La luna, la sera, accompagnava / gli amanti che s'incontravano
Sulle sue rive in un tenero abbraccio / o in una romantica attraversata
In barca uniti nell'intimità / del loro amore e della loro felicità.
Il pelo dell'acqua mossa dal vento / di tramontana o dal caldo zefiro
Dava riflessi d'argento d'incanto / alle sue piccole onde in movimento.
A volte, era acqua crudele che, / senza pietà, ghermiva le prede
E sul fondo argilloso le seppelliva. / Durante i rovesci di piogge costanti
E di piene furiose il livello saliva / e allagava le case e i campi già lavorati
E pronti al raccolto che l'acqua impetuosa / distruggeva con dolo profondo
Del contadino che fiducioso già / attendeva il suo pane del giorno.
La laguna era chiusa nel suo cerchio naturale / senza avere uno sbocco, un emissario
Per scaricare altrove l'acqua superflua / che gli immissari e le piogge gli regalavano,
Lasciando così costante il livello primiero. / Per questo suo fallo il lago dolente
Fu condannato a una lenta agonia / perdendo ogni giorno un po' di se stesso
In un collettore artificiale nel suo grembo / che convogliava le sue verdi acque
In un sistema di scolo e deflusso / fino alla sua ultima goccia lasciando che il sole
Baciasse non più le sue fresche acque / ma l'umida terra emersa in quell'immensa distesa,
Senza più pericolo d'allagamento e più dolo, / fertile e grassa al contadino il pane donò.
Dalla sua morte nacque la vita per più di mille. / Non più la barca solca i piccoli flutti,
Ma con l'aratro che va nel profondo / per dare dimora al piccolo seme
Già pronto a morire in quella terra / per dare all'uomo il suo pane del giorno.

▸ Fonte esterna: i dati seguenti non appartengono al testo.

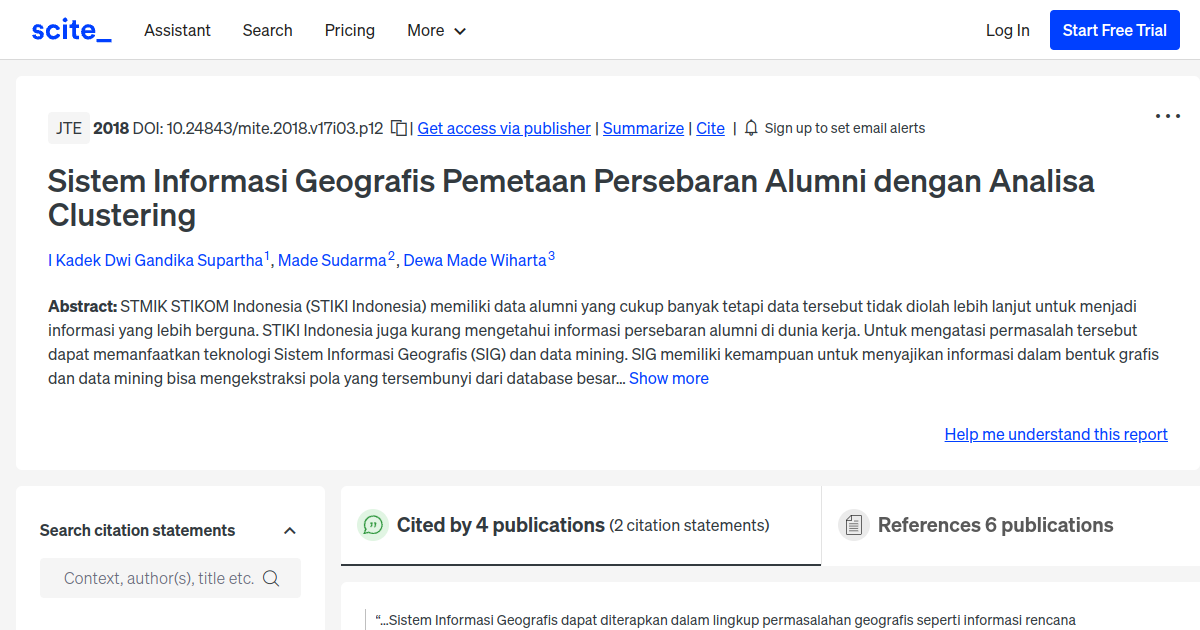Viewport: 1200px width, 630px height.
Task: Expand the abstract with Show more
Action: click(x=668, y=378)
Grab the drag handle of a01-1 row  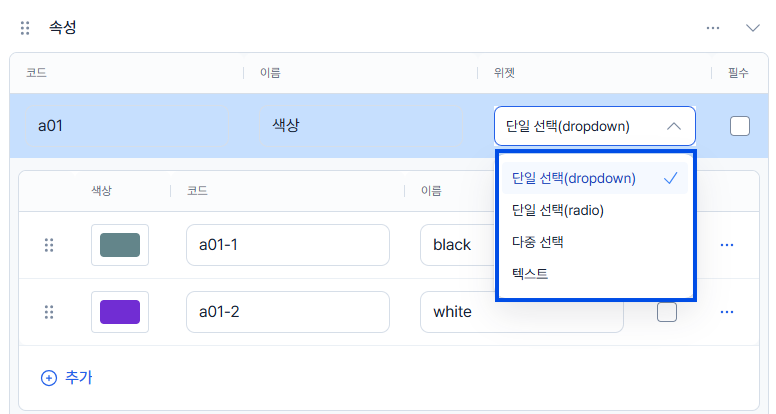tap(49, 245)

Prosciugamento a più riprese del Lago Fucino – dagli anni 50 al 1850 – Antonio Insardi
UNA NOTA DELL’AUTORE
In questo racconto: Storie Del Lago Fucino
, ho cercato di riportare a nuova vita le storie dimenticate di un lago che millenni prima era stato anche l'orgoglio della zona, quando lontano nel passato fino alla preistoria, all'ultima glaciazione che da noi occupava sia il versante nord del gruppo del Velino che il versante sud dell'Acerreta.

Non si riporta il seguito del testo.